Die Reise-Journalistin Laura "Lo" Blacklock (Keira Knightley) soll die erste Fahrt eines neuen Luxuskreuzfahrtschiffs begleiten. Doch dann beobachtet sie, wie mitten in der Nacht etwas über Bord geworfen wird und ist überzeugt, dass es sich um die Frau aus ihrer Nachbarkabine handeln muss, die gerade getötet wurde. Doch keiner glaubt ihr. Schließlich ist Schiff vollzählig. Niemand wird vermisst. Und in Kabine 10 war unbewohnt. Doch Lo weiß, was sie gesehen hat. Sie ermittelt auf eigene Faust und ist überzeugt, dass jemand auf dem Schiff für einen Mord verantwortlich ist.

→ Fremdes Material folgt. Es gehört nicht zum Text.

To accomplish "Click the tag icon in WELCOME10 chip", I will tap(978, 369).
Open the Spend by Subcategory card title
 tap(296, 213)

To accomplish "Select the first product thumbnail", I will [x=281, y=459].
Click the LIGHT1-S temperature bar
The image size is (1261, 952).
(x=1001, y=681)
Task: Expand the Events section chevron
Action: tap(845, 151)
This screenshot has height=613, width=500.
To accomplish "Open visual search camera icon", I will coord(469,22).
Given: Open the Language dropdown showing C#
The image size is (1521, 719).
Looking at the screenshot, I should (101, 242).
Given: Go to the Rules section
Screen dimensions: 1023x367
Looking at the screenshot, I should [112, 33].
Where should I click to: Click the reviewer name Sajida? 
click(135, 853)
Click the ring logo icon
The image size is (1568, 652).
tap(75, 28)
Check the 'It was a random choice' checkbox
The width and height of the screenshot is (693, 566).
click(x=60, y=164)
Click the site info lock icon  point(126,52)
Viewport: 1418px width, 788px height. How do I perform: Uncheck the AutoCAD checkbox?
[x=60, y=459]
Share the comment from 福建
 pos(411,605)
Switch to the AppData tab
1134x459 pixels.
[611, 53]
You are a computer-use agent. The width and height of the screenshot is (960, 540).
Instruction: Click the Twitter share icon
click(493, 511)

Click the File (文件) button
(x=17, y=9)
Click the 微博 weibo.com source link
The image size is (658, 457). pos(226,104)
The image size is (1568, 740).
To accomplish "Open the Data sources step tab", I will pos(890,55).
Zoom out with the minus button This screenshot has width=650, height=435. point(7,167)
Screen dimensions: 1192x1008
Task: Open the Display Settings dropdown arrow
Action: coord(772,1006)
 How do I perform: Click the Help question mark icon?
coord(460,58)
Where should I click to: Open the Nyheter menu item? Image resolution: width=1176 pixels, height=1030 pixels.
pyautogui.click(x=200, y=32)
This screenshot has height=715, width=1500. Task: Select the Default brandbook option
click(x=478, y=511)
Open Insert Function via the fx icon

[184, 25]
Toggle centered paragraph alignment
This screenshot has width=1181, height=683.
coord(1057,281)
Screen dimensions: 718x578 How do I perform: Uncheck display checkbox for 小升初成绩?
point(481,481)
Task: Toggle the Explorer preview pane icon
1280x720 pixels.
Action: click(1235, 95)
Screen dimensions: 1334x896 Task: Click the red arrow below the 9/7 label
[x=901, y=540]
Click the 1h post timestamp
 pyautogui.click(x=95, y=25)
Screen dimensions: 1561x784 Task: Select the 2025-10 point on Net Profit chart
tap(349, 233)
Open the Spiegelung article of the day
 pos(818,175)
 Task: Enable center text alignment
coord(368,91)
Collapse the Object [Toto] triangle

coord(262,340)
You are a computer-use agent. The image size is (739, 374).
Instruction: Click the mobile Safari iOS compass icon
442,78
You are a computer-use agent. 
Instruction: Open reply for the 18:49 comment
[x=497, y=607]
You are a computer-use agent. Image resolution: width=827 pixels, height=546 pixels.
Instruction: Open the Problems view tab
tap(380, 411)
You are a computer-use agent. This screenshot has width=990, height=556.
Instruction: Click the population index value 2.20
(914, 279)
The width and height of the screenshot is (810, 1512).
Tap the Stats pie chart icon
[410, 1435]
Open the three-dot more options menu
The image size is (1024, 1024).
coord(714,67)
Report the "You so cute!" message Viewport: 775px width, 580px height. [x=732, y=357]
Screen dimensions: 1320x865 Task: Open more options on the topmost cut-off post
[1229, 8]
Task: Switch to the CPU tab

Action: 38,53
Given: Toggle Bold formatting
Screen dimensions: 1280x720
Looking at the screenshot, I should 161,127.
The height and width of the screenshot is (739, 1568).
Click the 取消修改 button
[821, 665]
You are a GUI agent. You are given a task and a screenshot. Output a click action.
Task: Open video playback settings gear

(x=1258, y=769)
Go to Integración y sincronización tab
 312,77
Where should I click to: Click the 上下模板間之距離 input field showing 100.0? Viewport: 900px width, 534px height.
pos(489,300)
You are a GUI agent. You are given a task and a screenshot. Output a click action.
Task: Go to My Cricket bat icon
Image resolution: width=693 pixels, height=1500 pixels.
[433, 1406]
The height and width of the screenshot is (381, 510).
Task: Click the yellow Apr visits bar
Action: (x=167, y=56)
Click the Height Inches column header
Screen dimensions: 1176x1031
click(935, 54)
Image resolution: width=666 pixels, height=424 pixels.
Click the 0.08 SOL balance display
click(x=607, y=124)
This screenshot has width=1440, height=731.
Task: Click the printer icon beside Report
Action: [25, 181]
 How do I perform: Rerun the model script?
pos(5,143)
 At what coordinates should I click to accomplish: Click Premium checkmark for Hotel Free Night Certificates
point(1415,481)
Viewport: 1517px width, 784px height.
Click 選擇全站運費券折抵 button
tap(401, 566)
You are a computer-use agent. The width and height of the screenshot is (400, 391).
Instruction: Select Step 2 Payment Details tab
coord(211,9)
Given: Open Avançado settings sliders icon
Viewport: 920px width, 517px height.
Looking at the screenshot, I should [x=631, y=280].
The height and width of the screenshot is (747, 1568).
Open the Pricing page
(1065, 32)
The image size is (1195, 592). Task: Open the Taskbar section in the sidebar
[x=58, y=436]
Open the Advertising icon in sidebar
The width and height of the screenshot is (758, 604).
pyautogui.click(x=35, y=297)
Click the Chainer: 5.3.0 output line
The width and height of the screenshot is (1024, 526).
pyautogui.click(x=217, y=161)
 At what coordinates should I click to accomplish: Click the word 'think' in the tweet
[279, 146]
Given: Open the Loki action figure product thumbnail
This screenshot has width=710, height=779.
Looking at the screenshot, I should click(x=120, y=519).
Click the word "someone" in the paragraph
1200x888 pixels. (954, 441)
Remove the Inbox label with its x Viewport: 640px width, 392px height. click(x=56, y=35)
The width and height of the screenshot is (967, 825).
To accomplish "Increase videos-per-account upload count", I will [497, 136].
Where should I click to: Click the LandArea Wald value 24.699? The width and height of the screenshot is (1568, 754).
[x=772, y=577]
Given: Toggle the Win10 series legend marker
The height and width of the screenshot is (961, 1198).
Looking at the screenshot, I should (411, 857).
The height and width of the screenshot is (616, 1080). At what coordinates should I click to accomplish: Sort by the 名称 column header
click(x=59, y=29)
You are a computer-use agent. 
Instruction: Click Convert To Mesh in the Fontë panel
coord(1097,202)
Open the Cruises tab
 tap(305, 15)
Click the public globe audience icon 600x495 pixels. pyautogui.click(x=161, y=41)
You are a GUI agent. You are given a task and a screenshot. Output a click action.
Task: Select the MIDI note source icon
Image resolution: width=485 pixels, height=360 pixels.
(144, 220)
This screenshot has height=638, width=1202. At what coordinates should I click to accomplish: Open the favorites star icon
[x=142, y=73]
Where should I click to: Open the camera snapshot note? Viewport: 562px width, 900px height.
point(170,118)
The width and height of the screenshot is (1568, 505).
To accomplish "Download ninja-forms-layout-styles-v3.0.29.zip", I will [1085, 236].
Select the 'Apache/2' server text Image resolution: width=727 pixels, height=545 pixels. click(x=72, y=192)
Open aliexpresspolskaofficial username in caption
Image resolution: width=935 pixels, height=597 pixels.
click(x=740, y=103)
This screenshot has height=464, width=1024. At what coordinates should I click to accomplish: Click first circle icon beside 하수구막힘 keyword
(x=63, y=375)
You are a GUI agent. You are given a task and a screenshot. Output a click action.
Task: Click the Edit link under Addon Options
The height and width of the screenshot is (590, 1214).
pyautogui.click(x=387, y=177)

"The Woman in Cabin 10" ist ein solider, wenn auch vorhersehbarer Yacht-Thriller, der Ruth Wares Roman in eine elegante, aber etwas glatte Netflix-Produktion verwandelt - ein Film, der seine Spannung mehr aus dem glamourösen Setting als aus originellen Wendungen zieht. Journalistin Lo Blacklock (Keira Knightley) steigt an Bord der Luxusyacht Aurora Borealis, um über das Wohltätigkeitsprojekt des Milliardärs Richard Bullmer (Guy Pearce) und seiner todkranken Frau Anne (Lisa Loven Kongsli) zu berichten. Nachdem sie Zeugin wird, wie eine Frau aus der Kabine 10 über Bord geworfen wird, wird sie von Crew und Passagieren als hysterisch abgetan - ein klassisches Gaslighting-Szenario, das an "Flightplan" oder Agatha-Christie-Ensemble-Mysterien erinnert. Die Handlung baut solide Spannung auf, leidet aber unter einem Drehbuch, das zu sehr auf bekannte Tropen setzt und im Finale etwas nachlässt.
Die Spannung entfaltet sich durch Los zunehmende Isolation und die ständige Zweifel an ihrer Wahrnehmung, unterstützt von dumpfer Beleuchtung und einem Score, der das Unbehagen verstärkt. Es ist unterhaltsam wie ein Flughafenroman - vorhersehbar, aber knackig -, doch das Finale fühlt sich gehetzt an und verpasst die Chance auf echte Überraschung.